2000年11月22日
10月の塩ビ実績、内需減少も在庫10万トン割れに
輸出減少は中国での調整局面の影響
【カテゴリー】:実績/統計
【関連企業・団体】:東ソー、塩ビ工業・環境協会

 VEC(塩ビ工業・環境協会)は22日、2000年10月の塩ビ樹脂とモノマーの生産・出荷実績をまとめた。
 塩ビ樹脂の内需は、電線その他向けが対前年同月比104.3%の2万9,069トンと増加したものの、硬質用、軟質用ともに前年を割り込み、国内出荷計は同97.3%の15万5,303トンだった。輸出についても中国向け引き合いの一服感から同86.0%の5万5,851トンで、出荷総計では同94%の21万1,154トンだった。
 減少が続いていた月末在庫は、前月比92.0%の9万9,300トンと10万トンを割り込んだ。在庫が10万トンを割ったのは1997年10月以来となる。在庫が減少したことについて田代圓VEC会長(東ソー社長)は、「出荷が悪い中、在庫が圧縮されているのはレジンメーカーの採算性に対する自覚が強くなった現れだろう。メーカーの統合も反映されている。」と述べている。

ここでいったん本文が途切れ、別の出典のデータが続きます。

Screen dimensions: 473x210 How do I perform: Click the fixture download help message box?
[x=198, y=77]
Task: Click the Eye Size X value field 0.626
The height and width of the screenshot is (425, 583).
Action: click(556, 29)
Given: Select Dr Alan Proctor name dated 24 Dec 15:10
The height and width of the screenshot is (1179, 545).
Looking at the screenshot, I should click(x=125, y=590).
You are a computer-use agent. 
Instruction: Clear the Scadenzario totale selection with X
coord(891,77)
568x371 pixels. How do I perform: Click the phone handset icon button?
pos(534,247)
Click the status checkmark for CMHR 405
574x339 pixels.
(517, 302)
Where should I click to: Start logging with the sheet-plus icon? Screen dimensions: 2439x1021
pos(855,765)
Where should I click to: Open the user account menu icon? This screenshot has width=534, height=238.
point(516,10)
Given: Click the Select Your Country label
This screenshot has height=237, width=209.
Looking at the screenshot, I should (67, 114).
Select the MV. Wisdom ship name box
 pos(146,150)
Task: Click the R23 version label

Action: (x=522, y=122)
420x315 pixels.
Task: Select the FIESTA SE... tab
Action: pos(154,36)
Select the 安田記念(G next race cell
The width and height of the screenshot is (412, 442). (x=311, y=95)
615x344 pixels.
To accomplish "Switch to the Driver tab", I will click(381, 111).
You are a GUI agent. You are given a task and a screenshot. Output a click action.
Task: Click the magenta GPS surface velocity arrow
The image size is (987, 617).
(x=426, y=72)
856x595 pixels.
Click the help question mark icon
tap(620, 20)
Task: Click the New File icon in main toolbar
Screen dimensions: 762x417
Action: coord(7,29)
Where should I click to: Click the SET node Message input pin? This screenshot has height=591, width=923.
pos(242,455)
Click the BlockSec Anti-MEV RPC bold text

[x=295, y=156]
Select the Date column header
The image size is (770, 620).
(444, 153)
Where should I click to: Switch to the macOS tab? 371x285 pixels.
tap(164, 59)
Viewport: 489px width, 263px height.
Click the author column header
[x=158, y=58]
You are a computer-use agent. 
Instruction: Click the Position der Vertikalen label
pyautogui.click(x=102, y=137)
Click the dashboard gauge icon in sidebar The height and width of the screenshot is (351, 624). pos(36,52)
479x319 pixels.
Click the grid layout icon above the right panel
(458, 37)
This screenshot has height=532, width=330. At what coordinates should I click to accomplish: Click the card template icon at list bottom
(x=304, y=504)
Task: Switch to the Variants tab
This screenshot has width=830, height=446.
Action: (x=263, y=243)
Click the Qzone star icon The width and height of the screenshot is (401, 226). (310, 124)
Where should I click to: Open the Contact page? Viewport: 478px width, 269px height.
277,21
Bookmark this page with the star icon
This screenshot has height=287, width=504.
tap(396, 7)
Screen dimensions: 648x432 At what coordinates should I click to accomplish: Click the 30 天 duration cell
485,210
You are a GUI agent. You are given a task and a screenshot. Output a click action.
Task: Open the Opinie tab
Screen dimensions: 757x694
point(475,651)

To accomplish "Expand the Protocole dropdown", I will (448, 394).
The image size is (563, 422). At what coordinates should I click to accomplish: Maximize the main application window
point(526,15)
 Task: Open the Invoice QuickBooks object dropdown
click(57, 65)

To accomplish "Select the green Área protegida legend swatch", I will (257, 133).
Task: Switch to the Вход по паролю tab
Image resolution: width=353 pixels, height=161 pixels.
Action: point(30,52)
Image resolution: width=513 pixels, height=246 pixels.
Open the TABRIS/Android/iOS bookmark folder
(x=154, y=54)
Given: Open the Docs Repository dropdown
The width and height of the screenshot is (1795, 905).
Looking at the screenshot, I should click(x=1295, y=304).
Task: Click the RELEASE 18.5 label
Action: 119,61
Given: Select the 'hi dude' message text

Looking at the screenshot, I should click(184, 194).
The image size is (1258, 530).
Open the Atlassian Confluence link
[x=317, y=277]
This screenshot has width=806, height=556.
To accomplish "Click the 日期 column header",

 一方、モノマーの内需はPVC用、その他用ともに前年を割り込み、国内計は前年同月比88.2%の20万8,329トンだった。輸出は、前月より5,000トン弱増加したものの、同88.1%の4万5,259トンで、出荷合計では同88.2%の25万3,588トンだった。
 塩ビ樹脂の輸出が減少していることについて田代圓会長は、「輸出量の減少は、中国に買い控えの動きがあること、量的には少ないものの欧米品が流入し始めた影響だろう。とくに米国では住宅がスローダウンしてきており状況は流動的になってきている。」と述べている。
 武田正利副会長(鐘淵化学工業社長)は、「中国では原油の先高感から9月には16万トンもの塩ビ樹脂の輸入をしており、現在はその調整局面にあるといえ、実需はしっかりしていると見ていい。」と述べている。